Bryan J. DeBates, director of education for the Space Foundation and son of Chuck and Monica DeBates of Lake Benton, was named the 2014 recipient of the Frank J. Malina Astronautics Medal by the International Astronautical Federation (IAF).
DeBates said that his interest in space began in elementary school here in southwest Minnesota.
"My fifth-grade teacher, Mary Haugen, launched rockets with us," DeBates said.
When asked about receiving the award, DeBates said he was "amazed. I'm still speechless."
The award was first given to posthumously to Sharon Christa McAuliffe, the first teacher in space and one of seven crew members killed in the Space Shuttle Challenger disaster. Since then, it has been awarded to outstanding educators that promote the study of astronautics.
"When you look at all of the past winners, they are all very highly regarded aerospace professors. To be in that mix, mentioned with those names, is overwhelming. It's an amazing honor,"?he said.
His dream was to become an astronaut, so after high school in Lake Benton, DeBates joined the Air Force ROTC and attended South Dakota State University in Brookings, S.D. But being an astronaut was not in the cards for DeBates.
"My eyesight went bad, so I couldn't be a pilot," DeBates said. But in his year at SDSU, he discovered a new path. "I knew I had a gift and passion for teaching."
DeBates transferred to Northern State University in Aberdeen to study education and later joined the Space Foundation in 2006, the same year he received his master's degree in education from Regis University in Denver.
"There is no normal day-to-day here," DeBates said about his job at the Space Foundation. "We get to work with amazing teachers from around the word that are passionate about using space in their classrooms."
Currently, DeBates is focused on continuing to innovate online learning for bringing space education to classrooms across the globe. He also works on exhibits at the Space Foundation Discovery Center, including a Mars rover robotics lab and Science on a Sphere presentations and acts as a liaison between NASA astronauts and school children.
"Students come on field trips here and seeing their amazement and wonder on their faces is very rewarding," DeBates said. "This could be the key moment for a child that could make them want to be an astronaut or an engineer. We get to see that on a daily basis and it's very fulfilling."

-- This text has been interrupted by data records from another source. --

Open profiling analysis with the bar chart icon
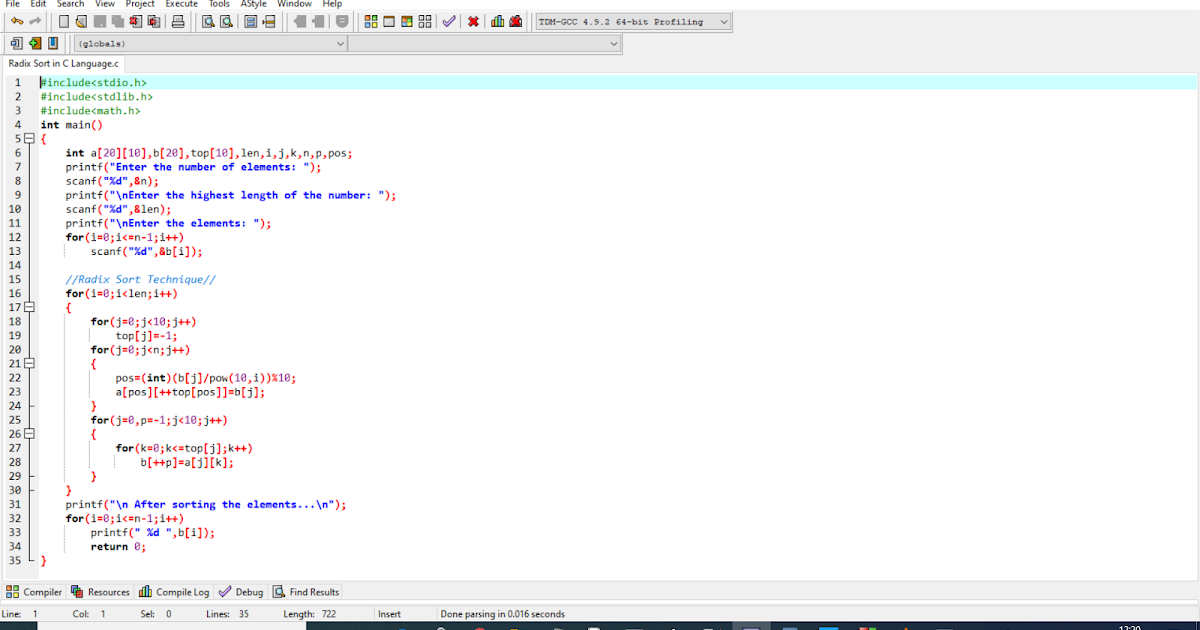Screen dimensions: 1200x630 pyautogui.click(x=498, y=21)
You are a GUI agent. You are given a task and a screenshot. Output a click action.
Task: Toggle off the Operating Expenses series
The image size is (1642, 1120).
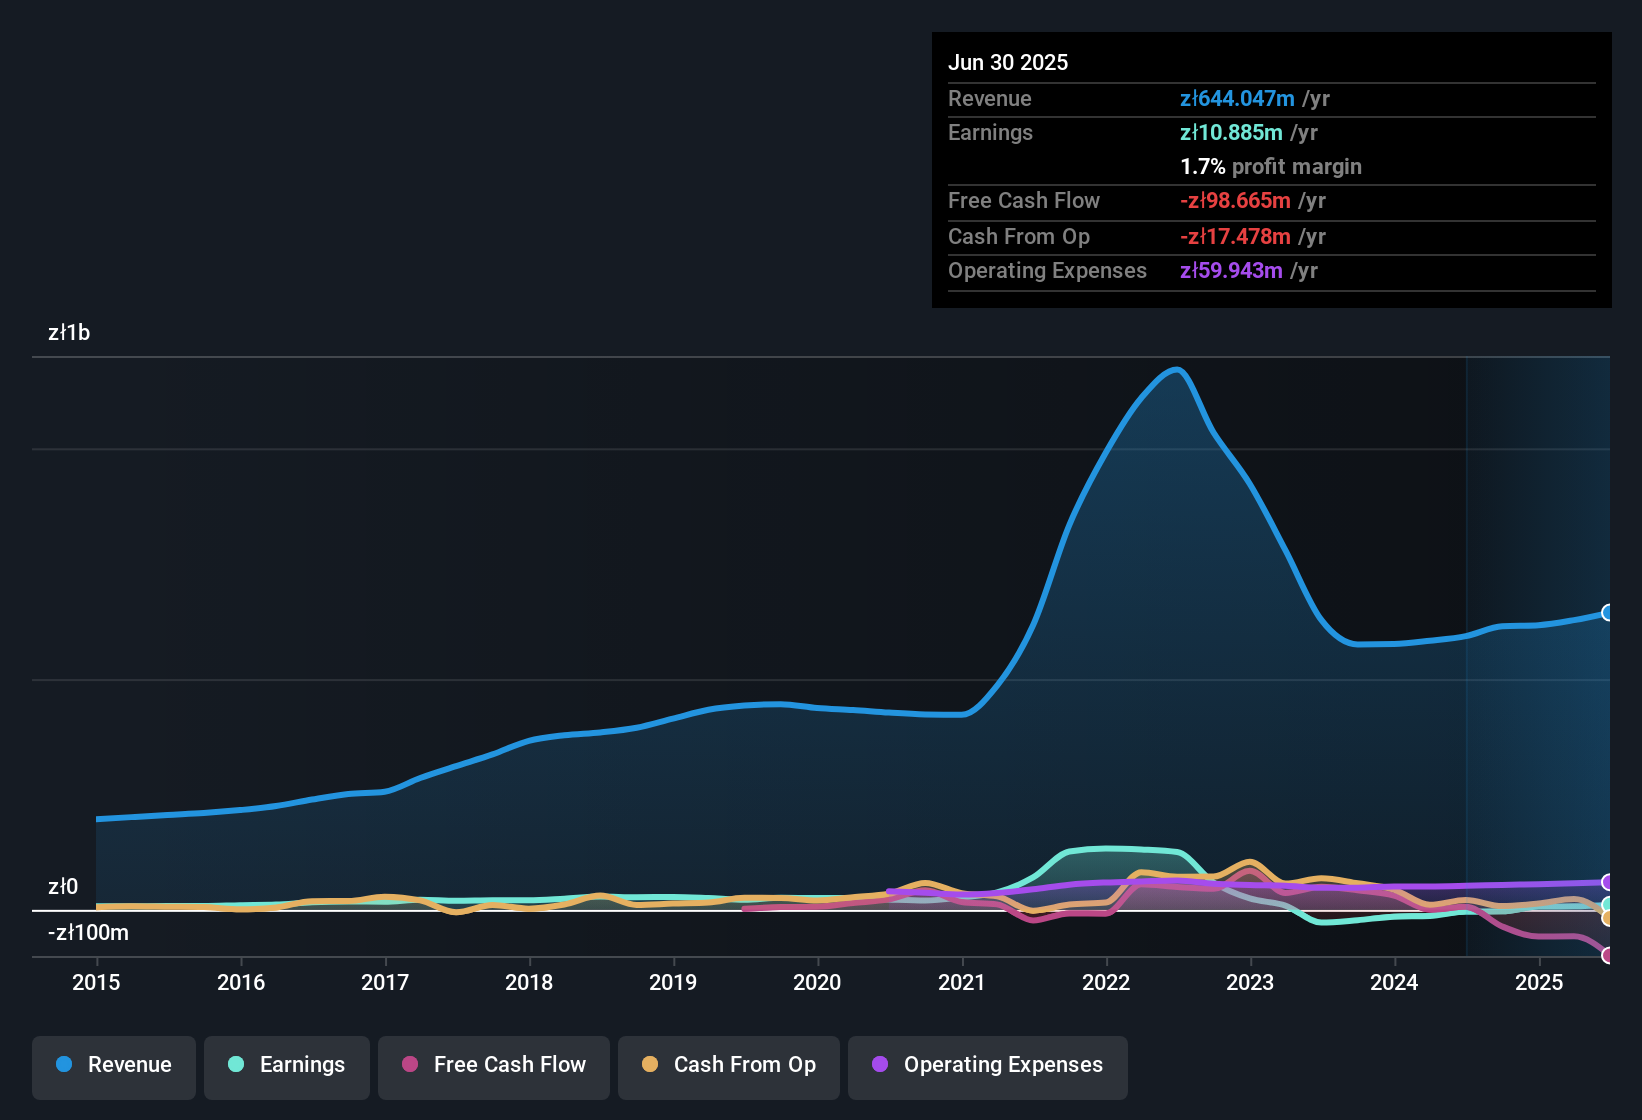coord(987,1065)
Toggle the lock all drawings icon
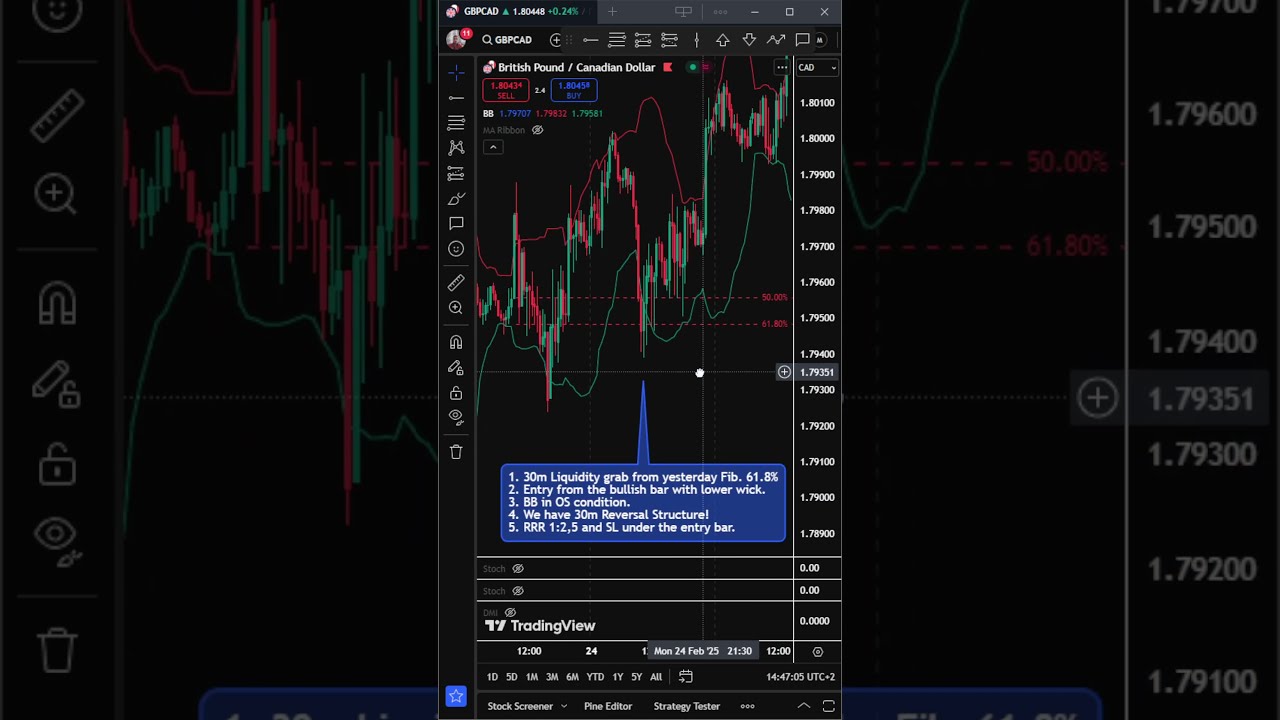The width and height of the screenshot is (1280, 720). click(456, 393)
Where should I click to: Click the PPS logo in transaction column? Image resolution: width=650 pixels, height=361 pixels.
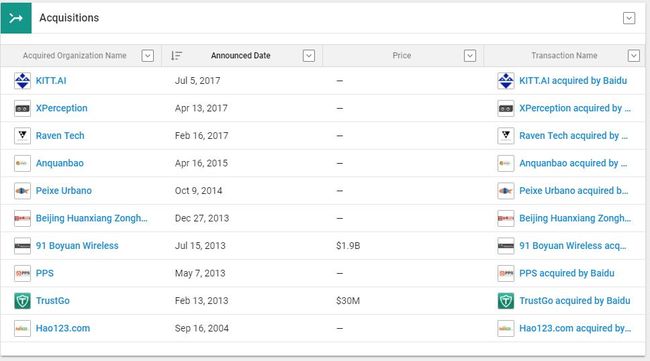[506, 273]
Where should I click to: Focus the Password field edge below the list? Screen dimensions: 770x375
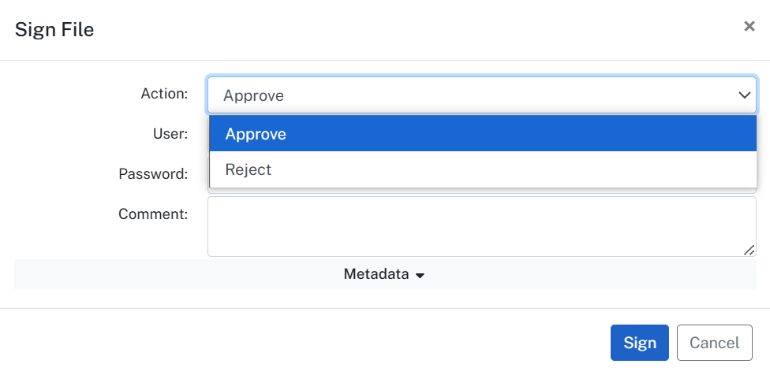pyautogui.click(x=482, y=191)

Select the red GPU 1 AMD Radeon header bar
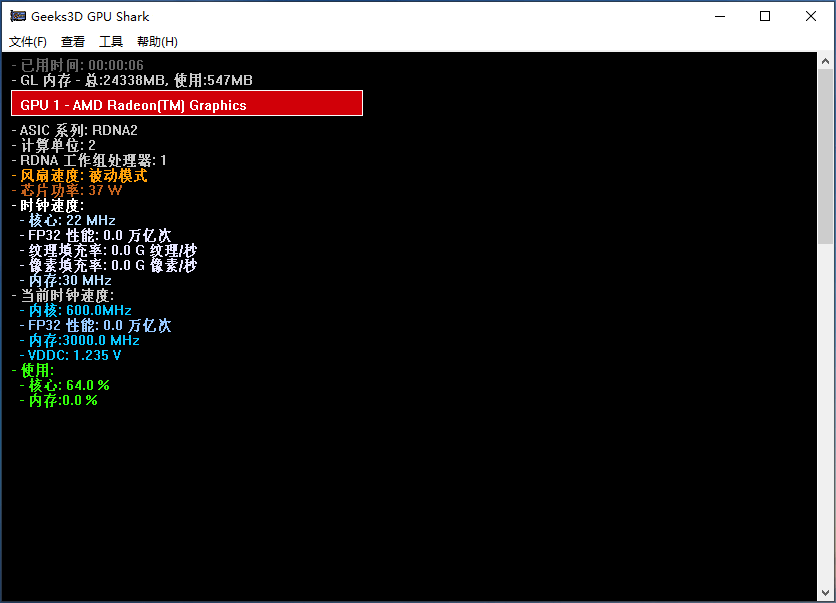coord(187,103)
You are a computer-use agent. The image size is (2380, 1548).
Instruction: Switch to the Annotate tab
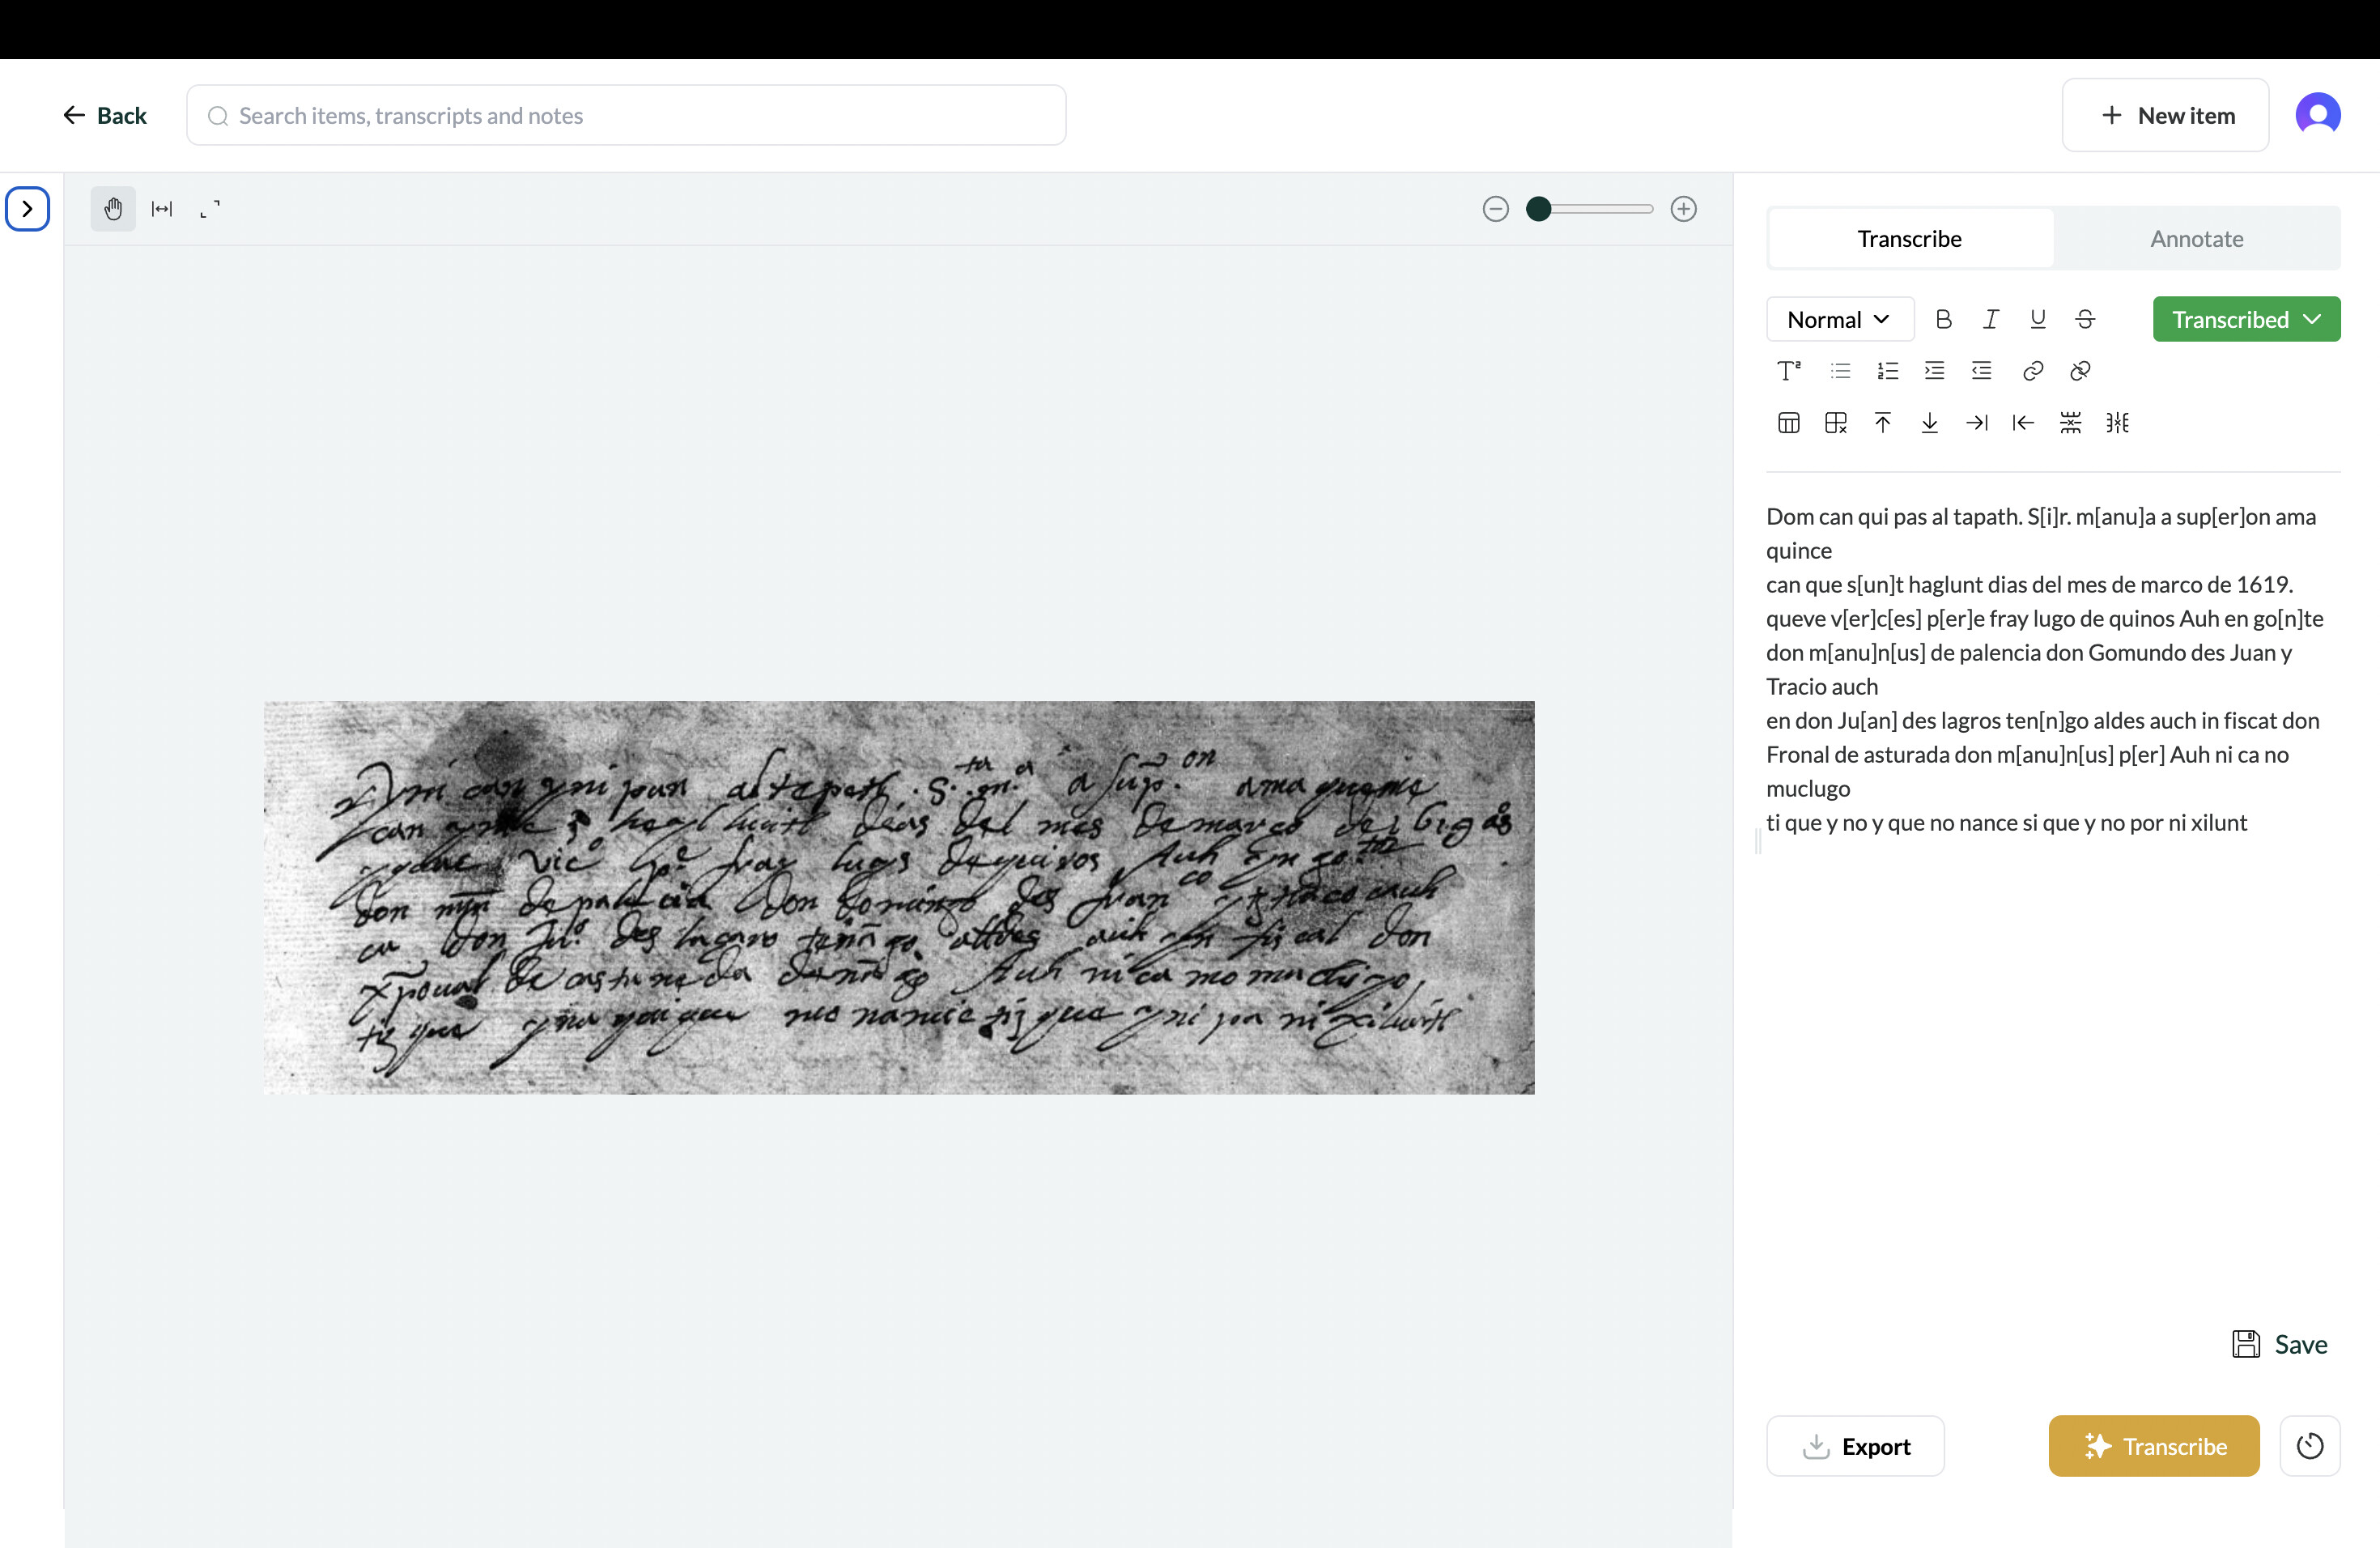pos(2196,239)
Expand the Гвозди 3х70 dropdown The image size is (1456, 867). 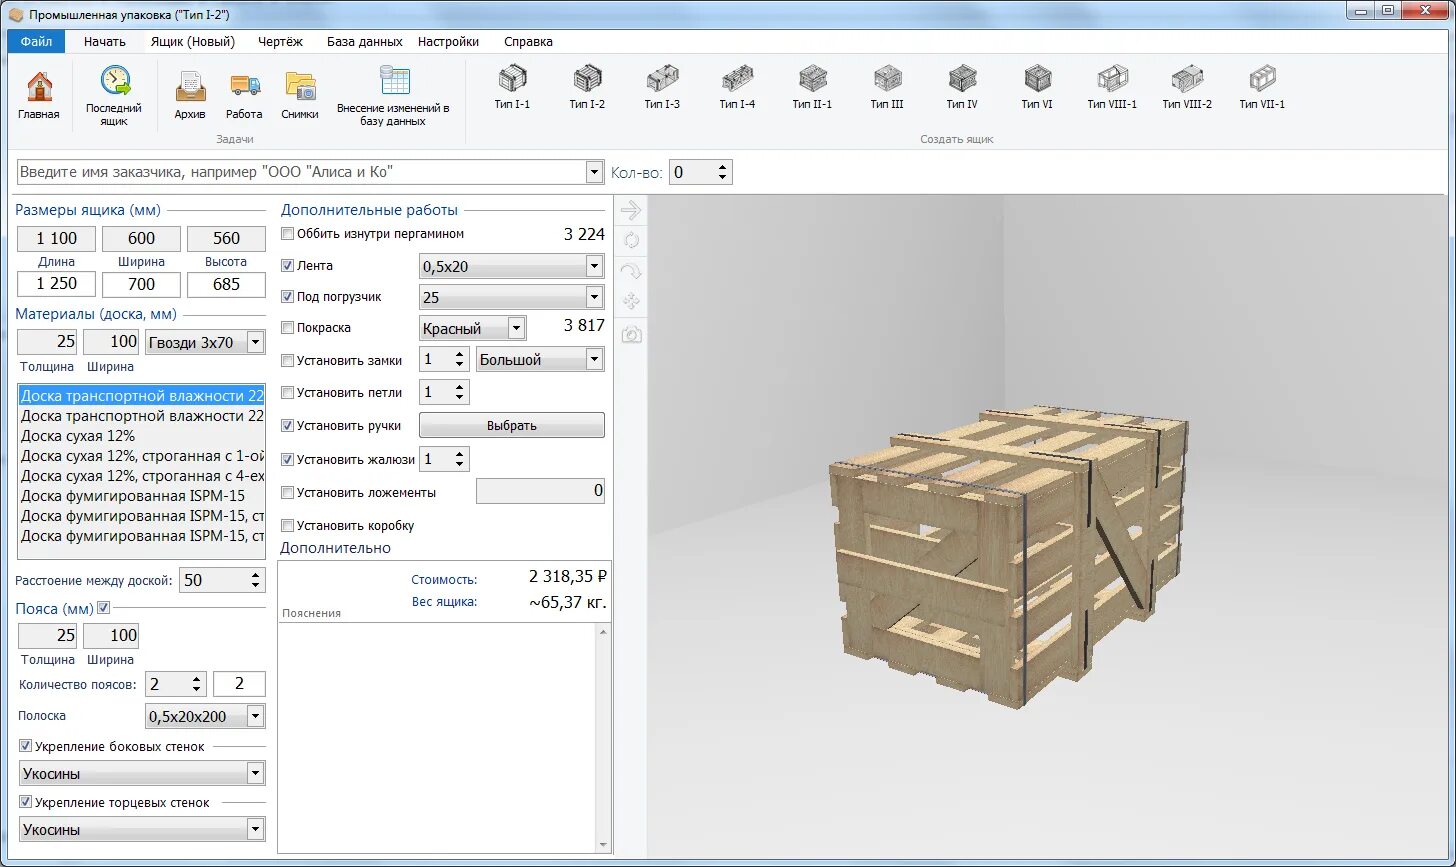click(x=205, y=342)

DeBates will get to travel to Toronto for the International Astronautical Federation Conference in September, where he will be a keynote speaker and receive his award.
Even though he didn't get to become an astronaut, DeBates is more than happy with the direction his life took.
"I've probably done more space stuff as a teacher than I ever would have as a pilot," he said.
When asked what advice he would give to kids back home that are interested in astronautics, DeBates said "I know a lot of people say it but don't give up on your dreams. Anybody from anywhere can follow and achieve their dreams. Just know that your dreams may take you on a different path."